• **Exercise requirements**
1. Answer these questions using the slang glossary, and mark each answer with the letter of its question.
(a) What does "Galouses" mean?
(b) Who supplied the definition of "Gam"?
(c) From which Gaelic word does "Gansie" come directly?
2. In the example sentence for "Ganzee" in the slang glossary, why is the listener told to put the pullover on?
3. Reproduce word for word the part of the slang glossary between "Gawkin, to look" and "From Donna Knapper.", inclusive.

(Excerpt to read Opens)

Gabshite - referring to someone who talks loudly on a subject he knows nothing about. From: Tyrone


Gack: An uncool, uncultured, unfashionable person. From: Sally Kelly

Gacky: Uncool, not with it, unfashionable, socially unacceptable. From: Sally Kelly


Galouses: Braces, trouser suspenders. From: Sally Kelly

Gam - Person of low intelligence. 'That big gam couldn't tie his own shoelaces.' From: JP Devlin


Ganch: Oaf, ill-mannered person.
Ganch - clumsy awkward person. "stop fallin about the place ye ganch ye" From: Tyrone


Ganzee - pullover or sweater ie 'put that ganzee on or y'll catch a dose' From: David Graham / Gansey - Sweater, Jumper from Donegal/derry area. From Ian McConnell
Gansie: A sweater, jumper , jersey (directly from Gaelic 'geansai'). From: Sally Kelly


Gawkin, to look at someone for a long time. 'Quit gawkin at me will ya.' From: Donna Knapper.


Gawky, would not be called one of the beautiful people today. 'I think he's gawky looking.' From Donna Knapper.


Gebbin/geb: Talking, gossiping.

'Thon one spends half her life gebbin in the street.


Geek: Look with caution or furtively.

'Have a wee geek an' see if he's still there.

(Excerpt to read Closes)
(Dataset content Opens)

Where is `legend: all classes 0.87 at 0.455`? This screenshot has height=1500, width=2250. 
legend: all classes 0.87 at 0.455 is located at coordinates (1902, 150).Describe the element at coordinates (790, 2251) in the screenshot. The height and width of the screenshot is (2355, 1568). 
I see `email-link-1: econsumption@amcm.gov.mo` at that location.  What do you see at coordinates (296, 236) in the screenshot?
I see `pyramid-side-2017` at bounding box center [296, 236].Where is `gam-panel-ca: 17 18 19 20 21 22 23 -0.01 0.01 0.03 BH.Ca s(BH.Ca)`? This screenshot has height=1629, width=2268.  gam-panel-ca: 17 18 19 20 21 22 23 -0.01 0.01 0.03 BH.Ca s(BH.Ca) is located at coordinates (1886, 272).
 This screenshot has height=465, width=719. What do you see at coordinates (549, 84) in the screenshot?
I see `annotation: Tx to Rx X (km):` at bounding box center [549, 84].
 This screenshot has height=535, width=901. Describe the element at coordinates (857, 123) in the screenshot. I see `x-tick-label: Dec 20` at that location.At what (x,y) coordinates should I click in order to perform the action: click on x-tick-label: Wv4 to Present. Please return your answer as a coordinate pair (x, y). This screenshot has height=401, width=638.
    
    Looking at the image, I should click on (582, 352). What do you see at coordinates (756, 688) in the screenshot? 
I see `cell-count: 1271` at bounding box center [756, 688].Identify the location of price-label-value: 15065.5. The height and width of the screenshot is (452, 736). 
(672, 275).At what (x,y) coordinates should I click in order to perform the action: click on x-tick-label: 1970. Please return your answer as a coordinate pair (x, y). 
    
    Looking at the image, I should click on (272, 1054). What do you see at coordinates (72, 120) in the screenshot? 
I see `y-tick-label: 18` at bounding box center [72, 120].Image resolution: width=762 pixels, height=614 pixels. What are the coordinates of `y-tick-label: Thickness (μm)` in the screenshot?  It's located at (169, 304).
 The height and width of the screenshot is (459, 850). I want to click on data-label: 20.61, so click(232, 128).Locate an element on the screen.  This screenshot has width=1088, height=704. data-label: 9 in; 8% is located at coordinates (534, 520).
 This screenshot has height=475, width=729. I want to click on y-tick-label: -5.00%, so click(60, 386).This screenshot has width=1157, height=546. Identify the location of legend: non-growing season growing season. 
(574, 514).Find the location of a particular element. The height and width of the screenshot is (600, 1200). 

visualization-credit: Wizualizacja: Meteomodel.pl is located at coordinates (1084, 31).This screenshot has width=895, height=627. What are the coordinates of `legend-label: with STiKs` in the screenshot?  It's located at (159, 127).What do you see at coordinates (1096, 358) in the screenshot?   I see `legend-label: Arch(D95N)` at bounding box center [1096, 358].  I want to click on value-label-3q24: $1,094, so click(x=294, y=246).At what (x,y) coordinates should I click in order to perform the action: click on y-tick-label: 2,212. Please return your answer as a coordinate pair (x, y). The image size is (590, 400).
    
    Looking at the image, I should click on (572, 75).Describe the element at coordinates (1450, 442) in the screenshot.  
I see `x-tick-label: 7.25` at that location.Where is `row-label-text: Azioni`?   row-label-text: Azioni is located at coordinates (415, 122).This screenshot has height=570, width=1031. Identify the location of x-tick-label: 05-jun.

(Dataset content Closes)

• **List of solutions**
1.
(a) Braces, trouser suspenders.
(b) JP Devlin.
(c) 'geansai'.

2. The sentence warns that if the listener doesn't put the ganzee on, they'll "catch a dose."

3.
Gawkin, to look at someone for a long time. 'Quit gawkin at me will ya.' From: Donna Knapper.


Gawky, would not be called one of the beautiful people today. 'I think he's gawky looking.' From Donna Knapper.